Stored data
========================================================================

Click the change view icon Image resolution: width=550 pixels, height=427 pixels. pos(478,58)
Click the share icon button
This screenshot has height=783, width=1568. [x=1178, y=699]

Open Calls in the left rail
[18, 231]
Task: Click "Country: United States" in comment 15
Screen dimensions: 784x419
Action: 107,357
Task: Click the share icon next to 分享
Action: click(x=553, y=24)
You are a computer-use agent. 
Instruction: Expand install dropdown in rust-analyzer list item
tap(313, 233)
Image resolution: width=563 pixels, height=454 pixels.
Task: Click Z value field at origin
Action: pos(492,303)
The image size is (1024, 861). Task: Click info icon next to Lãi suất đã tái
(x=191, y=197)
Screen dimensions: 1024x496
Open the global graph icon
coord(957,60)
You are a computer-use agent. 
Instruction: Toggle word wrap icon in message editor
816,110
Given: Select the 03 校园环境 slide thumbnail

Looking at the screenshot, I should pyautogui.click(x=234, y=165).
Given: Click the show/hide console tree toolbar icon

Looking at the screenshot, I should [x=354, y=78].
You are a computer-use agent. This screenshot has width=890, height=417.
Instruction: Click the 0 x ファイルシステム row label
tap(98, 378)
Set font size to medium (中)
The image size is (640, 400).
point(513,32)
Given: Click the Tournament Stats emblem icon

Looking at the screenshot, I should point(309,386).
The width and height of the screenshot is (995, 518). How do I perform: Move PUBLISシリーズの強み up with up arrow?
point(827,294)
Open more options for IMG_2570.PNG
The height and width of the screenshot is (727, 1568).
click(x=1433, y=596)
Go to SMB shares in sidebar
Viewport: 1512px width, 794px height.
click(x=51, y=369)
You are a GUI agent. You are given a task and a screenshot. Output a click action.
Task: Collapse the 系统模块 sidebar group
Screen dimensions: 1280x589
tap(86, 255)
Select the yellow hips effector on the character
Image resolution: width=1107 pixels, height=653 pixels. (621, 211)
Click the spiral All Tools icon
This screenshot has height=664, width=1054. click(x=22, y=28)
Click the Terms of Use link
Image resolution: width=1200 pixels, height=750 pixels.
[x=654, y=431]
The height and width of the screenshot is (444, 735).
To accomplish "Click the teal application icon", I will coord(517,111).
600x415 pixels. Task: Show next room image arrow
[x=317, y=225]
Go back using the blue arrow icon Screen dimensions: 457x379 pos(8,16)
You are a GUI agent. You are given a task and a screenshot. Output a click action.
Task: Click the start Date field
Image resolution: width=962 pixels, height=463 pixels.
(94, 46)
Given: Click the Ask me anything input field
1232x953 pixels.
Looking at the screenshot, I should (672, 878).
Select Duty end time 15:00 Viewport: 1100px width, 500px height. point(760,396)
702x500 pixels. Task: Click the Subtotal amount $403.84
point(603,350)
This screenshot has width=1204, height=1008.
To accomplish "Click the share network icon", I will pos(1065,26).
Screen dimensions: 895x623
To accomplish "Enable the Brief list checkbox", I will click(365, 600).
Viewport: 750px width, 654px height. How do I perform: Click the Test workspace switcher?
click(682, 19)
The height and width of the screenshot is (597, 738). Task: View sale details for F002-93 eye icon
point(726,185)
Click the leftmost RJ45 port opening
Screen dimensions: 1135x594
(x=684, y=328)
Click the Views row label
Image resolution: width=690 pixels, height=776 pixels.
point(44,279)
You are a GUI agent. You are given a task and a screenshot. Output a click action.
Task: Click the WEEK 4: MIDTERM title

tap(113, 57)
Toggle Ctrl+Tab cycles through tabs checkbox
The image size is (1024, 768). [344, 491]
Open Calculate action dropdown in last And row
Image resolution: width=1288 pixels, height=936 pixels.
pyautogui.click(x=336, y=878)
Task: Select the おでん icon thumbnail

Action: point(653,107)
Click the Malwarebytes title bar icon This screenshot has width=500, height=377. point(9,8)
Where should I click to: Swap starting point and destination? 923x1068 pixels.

========================================================================

ABOUT THIS TASK: Every line above must be repeated exactly as it appears.

TASK SOLUTION:
Click the change view icon Image resolution: width=550 pixels, height=427 pixels. pos(478,58)
Click the share icon button
This screenshot has height=783, width=1568. [x=1178, y=699]

Open Calls in the left rail
[18, 231]
Task: Click "Country: United States" in comment 15
Screen dimensions: 784x419
Action: 107,357
Task: Click the share icon next to 分享
Action: click(x=553, y=24)
You are a computer-use agent. 
Instruction: Expand install dropdown in rust-analyzer list item
tap(313, 233)
Image resolution: width=563 pixels, height=454 pixels.
Task: Click Z value field at origin
Action: pos(492,303)
The image size is (1024, 861). Task: Click info icon next to Lãi suất đã tái
(x=191, y=197)
Screen dimensions: 1024x496
Open the global graph icon
coord(957,60)
You are a computer-use agent. 
Instruction: Toggle word wrap icon in message editor
816,110
Given: Select the 03 校园环境 slide thumbnail

Looking at the screenshot, I should pyautogui.click(x=234, y=165).
Given: Click the show/hide console tree toolbar icon

Looking at the screenshot, I should [x=354, y=78].
You are a computer-use agent. This screenshot has width=890, height=417.
Instruction: Click the 0 x ファイルシステム row label
tap(98, 378)
Set font size to medium (中)
The image size is (640, 400).
point(513,32)
Given: Click the Tournament Stats emblem icon

Looking at the screenshot, I should point(309,386).
The width and height of the screenshot is (995, 518). How do I perform: Move PUBLISシリーズの強み up with up arrow?
point(827,294)
Open more options for IMG_2570.PNG
The height and width of the screenshot is (727, 1568).
click(x=1433, y=596)
Go to SMB shares in sidebar
Viewport: 1512px width, 794px height.
click(x=51, y=369)
You are a GUI agent. You are given a task and a screenshot. Output a click action.
Task: Collapse the 系统模块 sidebar group
Screen dimensions: 1280x589
tap(86, 255)
Select the yellow hips effector on the character
Image resolution: width=1107 pixels, height=653 pixels. (621, 211)
Click the spiral All Tools icon
This screenshot has height=664, width=1054. click(x=22, y=28)
Click the Terms of Use link
Image resolution: width=1200 pixels, height=750 pixels.
[x=654, y=431]
The height and width of the screenshot is (444, 735).
To accomplish "Click the teal application icon", I will coord(517,111).
600x415 pixels. Task: Show next room image arrow
[x=317, y=225]
Go back using the blue arrow icon Screen dimensions: 457x379 pos(8,16)
You are a GUI agent. You are given a task and a screenshot. Output a click action.
Task: Click the start Date field
Image resolution: width=962 pixels, height=463 pixels.
(94, 46)
Given: Click the Ask me anything input field
1232x953 pixels.
Looking at the screenshot, I should (672, 878).
Select Duty end time 15:00 Viewport: 1100px width, 500px height. point(760,396)
702x500 pixels. Task: Click the Subtotal amount $403.84
point(603,350)
This screenshot has width=1204, height=1008.
To accomplish "Click the share network icon", I will pos(1065,26).
Screen dimensions: 895x623
To accomplish "Enable the Brief list checkbox", I will click(365, 600).
Viewport: 750px width, 654px height. How do I perform: Click the Test workspace switcher?
click(682, 19)
The height and width of the screenshot is (597, 738). Task: View sale details for F002-93 eye icon
point(726,185)
Click the leftmost RJ45 port opening
Screen dimensions: 1135x594
(x=684, y=328)
Click the Views row label
Image resolution: width=690 pixels, height=776 pixels.
point(44,279)
You are a GUI agent. You are given a task and a screenshot. Output a click action.
Task: Click the WEEK 4: MIDTERM title

tap(113, 57)
Toggle Ctrl+Tab cycles through tabs checkbox
The image size is (1024, 768). [344, 491]
Open Calculate action dropdown in last And row
Image resolution: width=1288 pixels, height=936 pixels.
pyautogui.click(x=336, y=878)
Task: Select the おでん icon thumbnail

Action: point(653,107)
Click the Malwarebytes title bar icon This screenshot has width=500, height=377. point(9,8)
Where should I click to: Swap starting point and destination? 923x1068 pixels.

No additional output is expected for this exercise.